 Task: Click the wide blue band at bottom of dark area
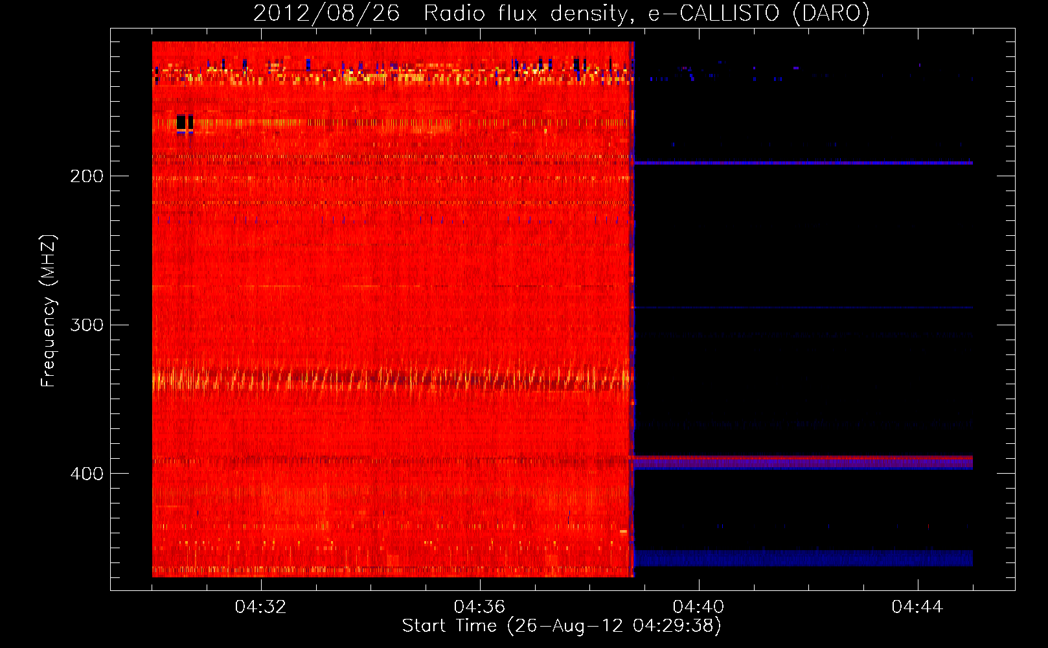[803, 558]
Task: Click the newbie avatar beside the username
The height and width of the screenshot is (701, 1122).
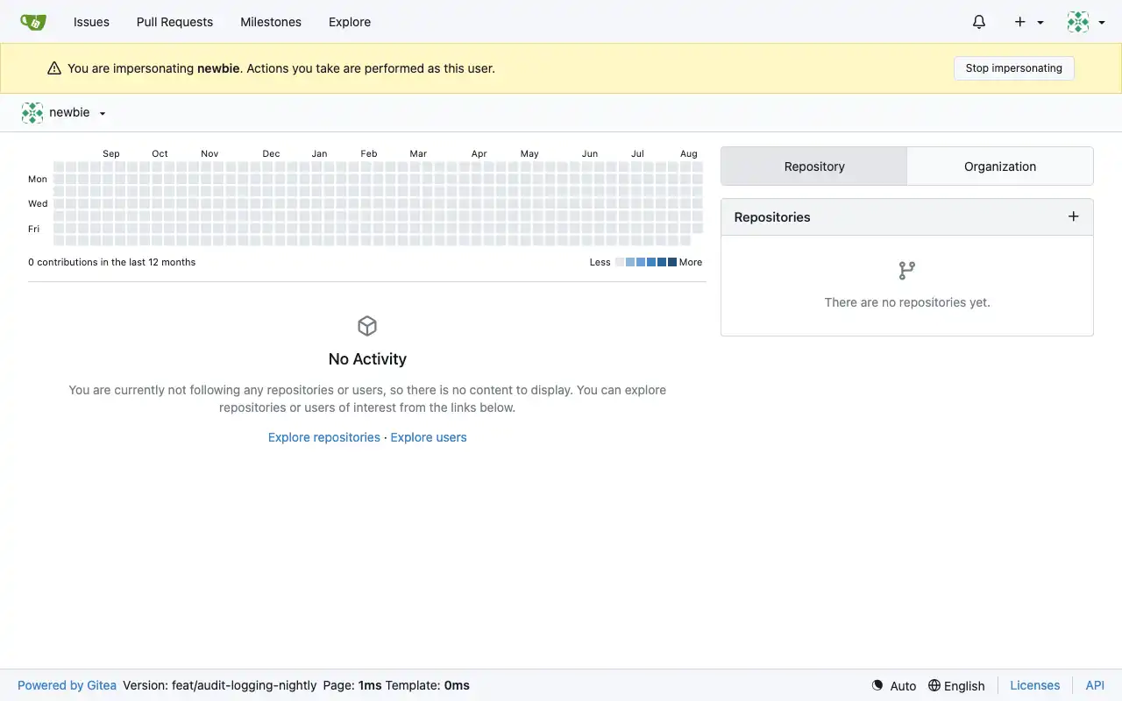Action: pos(32,113)
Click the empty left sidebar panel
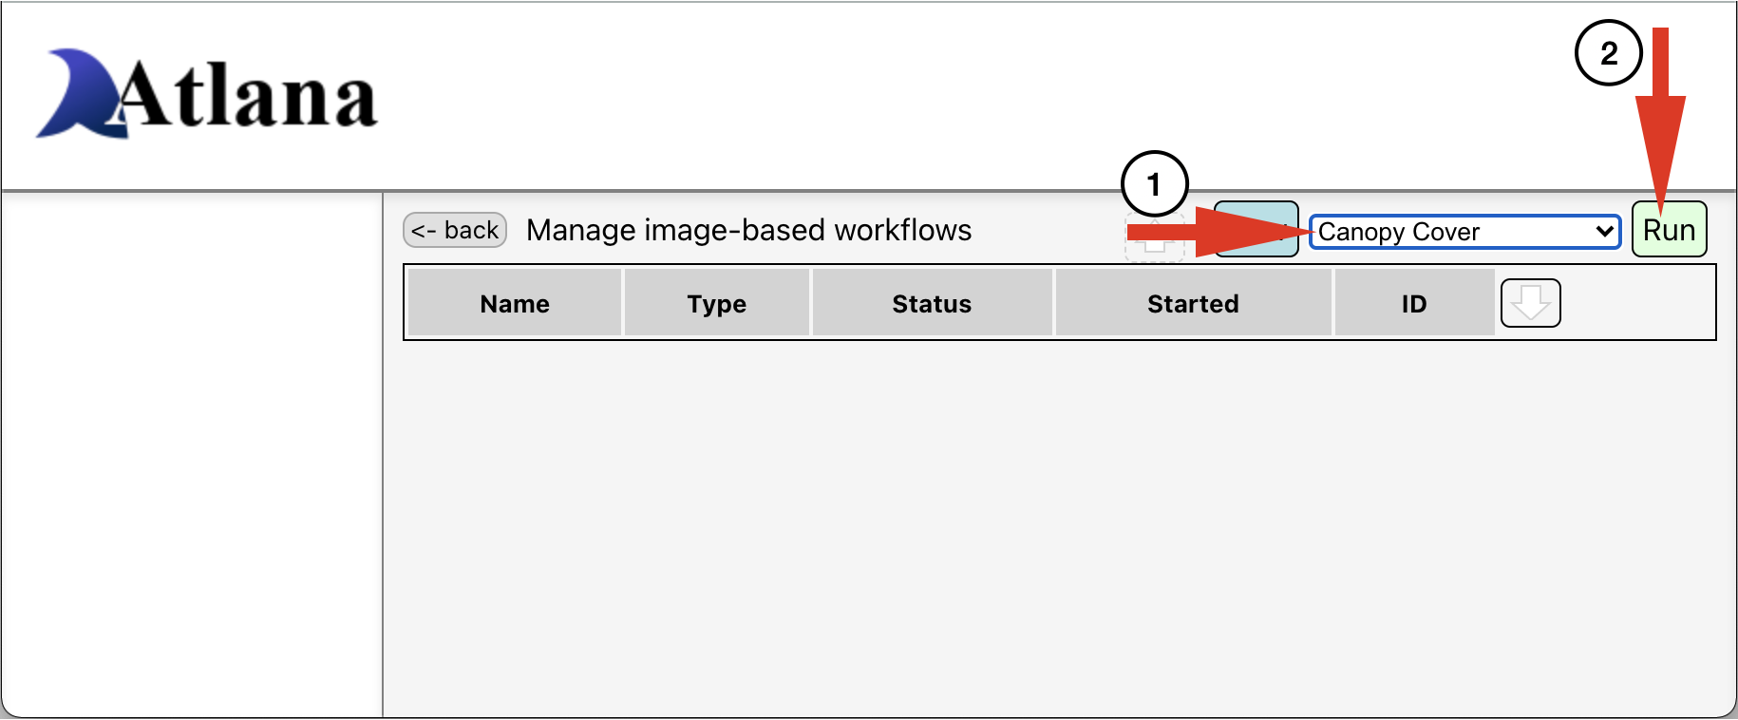 pyautogui.click(x=192, y=455)
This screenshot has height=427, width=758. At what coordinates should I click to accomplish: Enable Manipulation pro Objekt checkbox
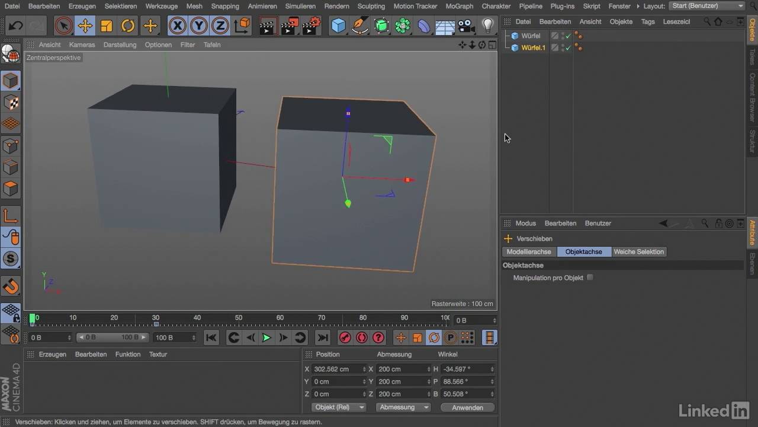coord(590,278)
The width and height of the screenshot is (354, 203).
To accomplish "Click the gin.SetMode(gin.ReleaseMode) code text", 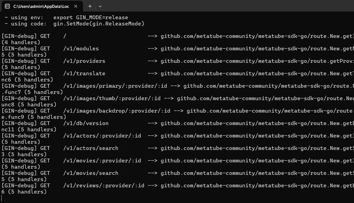I will [x=99, y=24].
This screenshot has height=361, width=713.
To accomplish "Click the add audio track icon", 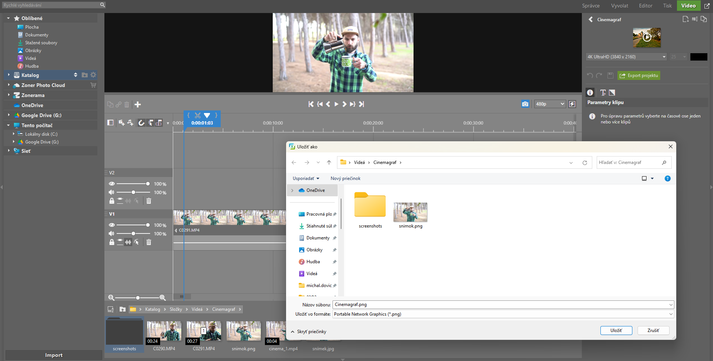I will pos(130,123).
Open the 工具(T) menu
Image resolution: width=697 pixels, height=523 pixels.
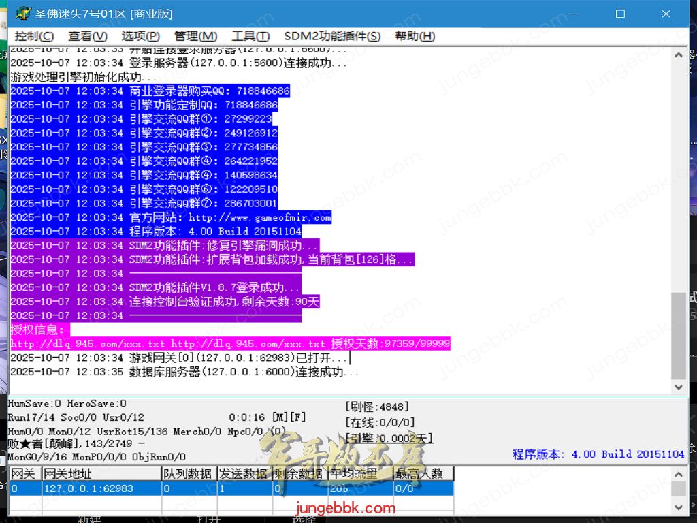point(250,36)
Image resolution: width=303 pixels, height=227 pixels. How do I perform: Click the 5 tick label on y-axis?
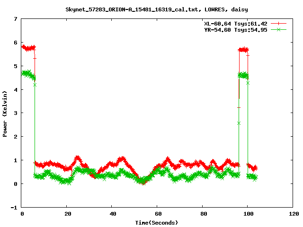pyautogui.click(x=16, y=66)
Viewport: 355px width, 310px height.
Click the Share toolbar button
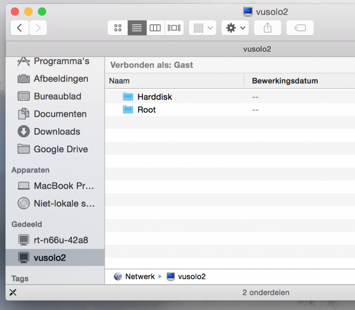(x=267, y=28)
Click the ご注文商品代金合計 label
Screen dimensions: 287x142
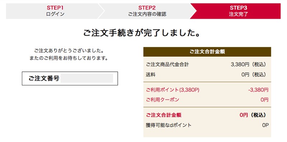(167, 65)
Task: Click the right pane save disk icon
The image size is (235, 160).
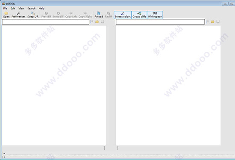Action: pyautogui.click(x=218, y=22)

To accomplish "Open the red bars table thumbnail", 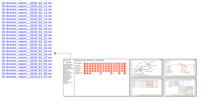I will (x=146, y=87).
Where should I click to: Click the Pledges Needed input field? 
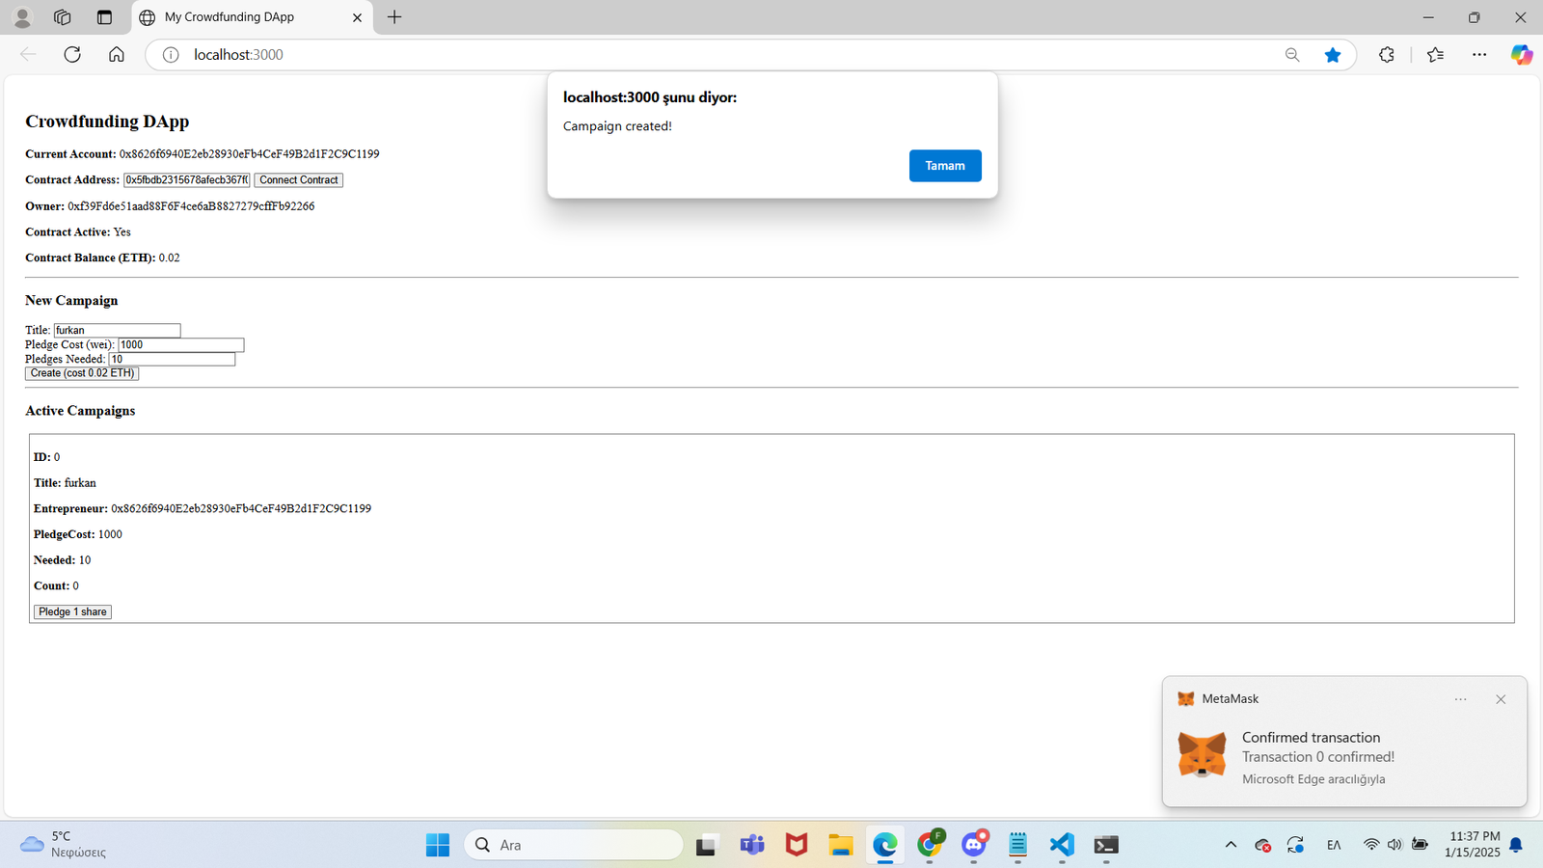coord(172,360)
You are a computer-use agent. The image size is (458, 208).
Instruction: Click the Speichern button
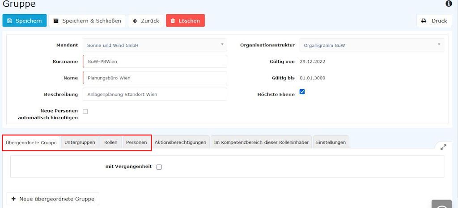[25, 21]
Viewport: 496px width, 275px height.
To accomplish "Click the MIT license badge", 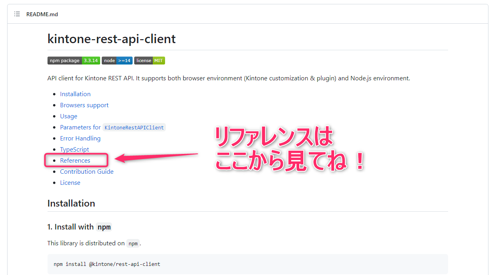I will [x=149, y=60].
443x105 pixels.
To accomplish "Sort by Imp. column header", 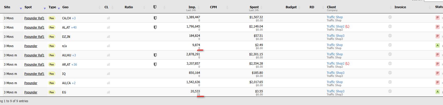I will tap(192, 7).
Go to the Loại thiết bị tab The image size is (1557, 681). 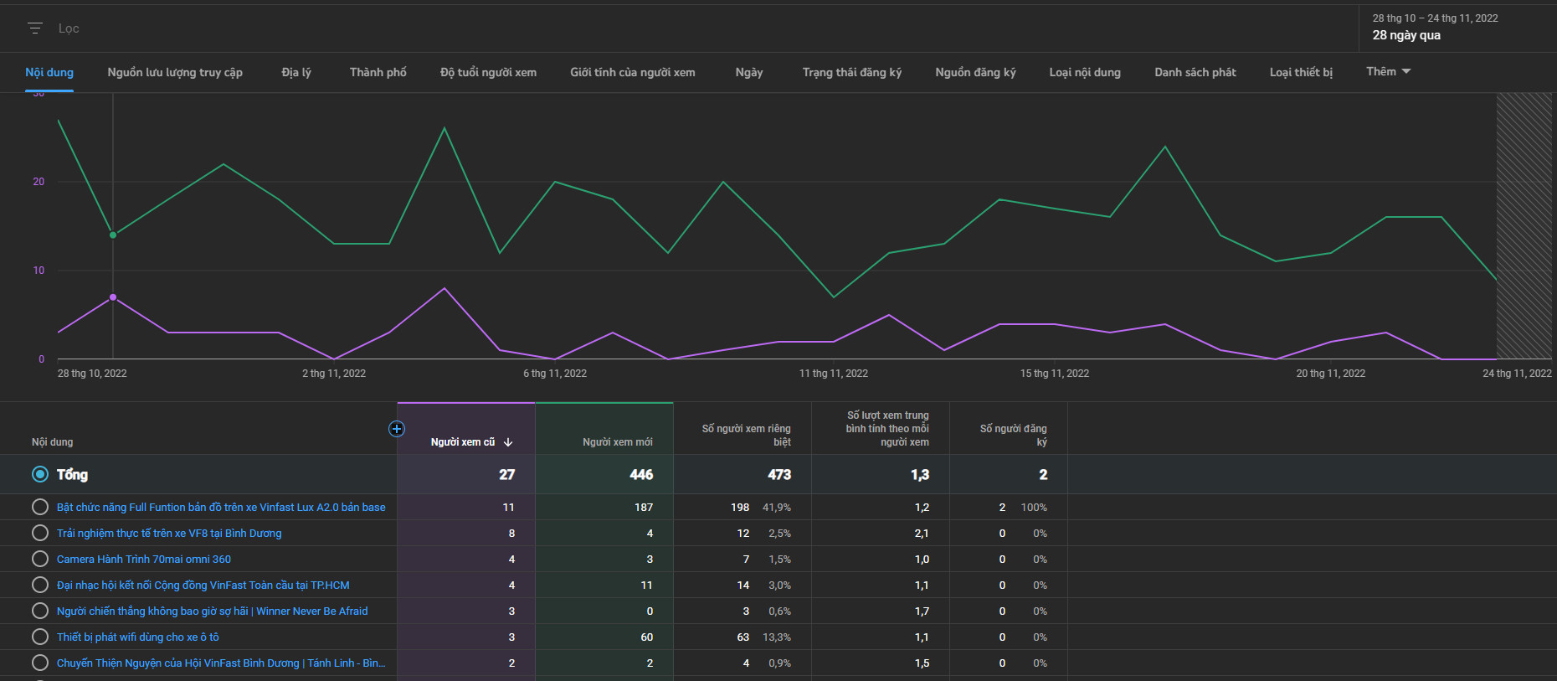click(x=1301, y=73)
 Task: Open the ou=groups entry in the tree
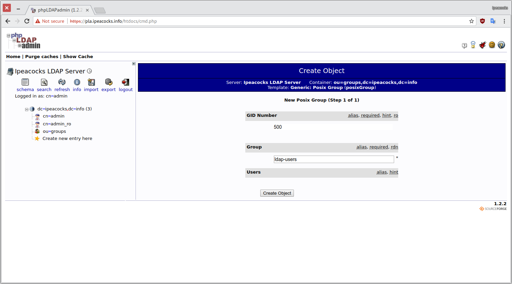(x=54, y=131)
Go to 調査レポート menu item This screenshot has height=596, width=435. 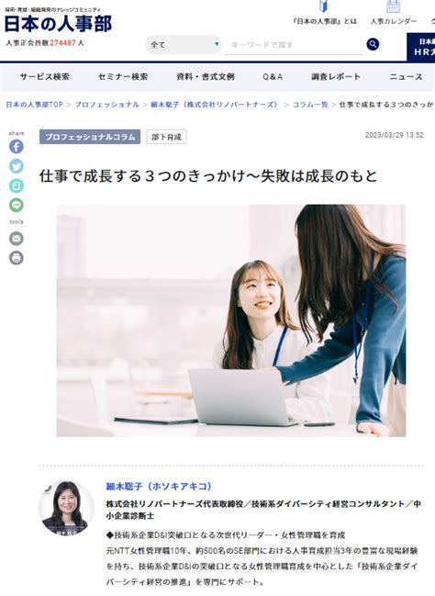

• • •

**ASSIGNMENT**
Set out nothing but the lines from the line with "Task: Open the ou=groups entry in the tree" through the end of the material, reproduced exactly, both ends included, pictures omitted.

**RESPONSE TO THIS EXERCISE**
 Task: Open the ou=groups entry in the tree
(x=54, y=131)
Go to 調査レポート menu item This screenshot has height=596, width=435. 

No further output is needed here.